▸ What the task requires:
Please copy the part of the records that opens with the line containing "text 'piętro 1'" and runs through the end of the records, keeping every line exactly as it appears.

▸ Material provided:
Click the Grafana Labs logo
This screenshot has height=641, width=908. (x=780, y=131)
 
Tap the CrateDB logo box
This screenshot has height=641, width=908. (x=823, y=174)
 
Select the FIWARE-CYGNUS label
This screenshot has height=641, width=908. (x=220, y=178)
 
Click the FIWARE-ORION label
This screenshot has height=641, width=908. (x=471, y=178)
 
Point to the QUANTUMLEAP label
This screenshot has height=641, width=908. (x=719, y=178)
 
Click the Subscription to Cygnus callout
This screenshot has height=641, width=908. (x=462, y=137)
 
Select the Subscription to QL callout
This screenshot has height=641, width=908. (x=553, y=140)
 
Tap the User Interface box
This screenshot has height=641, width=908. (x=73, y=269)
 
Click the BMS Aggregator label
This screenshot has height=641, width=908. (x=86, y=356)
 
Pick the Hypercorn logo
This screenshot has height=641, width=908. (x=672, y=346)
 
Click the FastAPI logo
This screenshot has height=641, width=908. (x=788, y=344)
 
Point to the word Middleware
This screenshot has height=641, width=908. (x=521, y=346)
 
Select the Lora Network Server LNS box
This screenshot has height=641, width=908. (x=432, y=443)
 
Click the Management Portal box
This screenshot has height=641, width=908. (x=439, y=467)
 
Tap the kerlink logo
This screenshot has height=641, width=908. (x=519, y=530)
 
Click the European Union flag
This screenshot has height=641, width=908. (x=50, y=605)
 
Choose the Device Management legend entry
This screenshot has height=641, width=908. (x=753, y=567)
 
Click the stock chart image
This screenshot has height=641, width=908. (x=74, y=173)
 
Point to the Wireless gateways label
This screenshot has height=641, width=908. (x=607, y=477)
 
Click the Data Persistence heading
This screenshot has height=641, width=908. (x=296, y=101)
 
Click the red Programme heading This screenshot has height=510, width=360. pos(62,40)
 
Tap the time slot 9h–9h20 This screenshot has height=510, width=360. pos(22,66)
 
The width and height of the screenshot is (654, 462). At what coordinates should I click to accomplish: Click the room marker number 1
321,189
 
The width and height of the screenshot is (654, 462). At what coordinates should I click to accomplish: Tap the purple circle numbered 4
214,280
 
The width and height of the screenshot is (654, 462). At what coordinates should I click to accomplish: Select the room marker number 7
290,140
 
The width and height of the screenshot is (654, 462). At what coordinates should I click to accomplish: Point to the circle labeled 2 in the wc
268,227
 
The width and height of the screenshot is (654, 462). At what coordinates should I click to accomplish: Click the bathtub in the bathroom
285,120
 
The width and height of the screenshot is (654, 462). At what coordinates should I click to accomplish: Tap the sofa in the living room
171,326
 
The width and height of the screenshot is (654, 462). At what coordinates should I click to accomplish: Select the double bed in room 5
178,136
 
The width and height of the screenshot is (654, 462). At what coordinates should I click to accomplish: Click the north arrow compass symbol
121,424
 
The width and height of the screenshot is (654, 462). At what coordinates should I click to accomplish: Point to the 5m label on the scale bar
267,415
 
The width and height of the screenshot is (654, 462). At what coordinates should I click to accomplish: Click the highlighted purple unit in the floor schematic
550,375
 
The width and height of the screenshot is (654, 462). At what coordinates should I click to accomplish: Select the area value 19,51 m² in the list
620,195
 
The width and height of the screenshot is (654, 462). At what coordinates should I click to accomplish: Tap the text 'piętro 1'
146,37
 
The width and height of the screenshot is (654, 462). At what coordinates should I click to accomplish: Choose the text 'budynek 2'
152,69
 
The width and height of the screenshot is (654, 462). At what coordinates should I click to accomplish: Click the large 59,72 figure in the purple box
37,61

▸ Complete answer:
The width and height of the screenshot is (654, 462). At what coordinates should I click to accomplish: Tap the text 'piętro 1'
146,37
 
The width and height of the screenshot is (654, 462). At what coordinates should I click to accomplish: Choose the text 'budynek 2'
152,69
 
The width and height of the screenshot is (654, 462). At what coordinates should I click to accomplish: Click the large 59,72 figure in the purple box
37,61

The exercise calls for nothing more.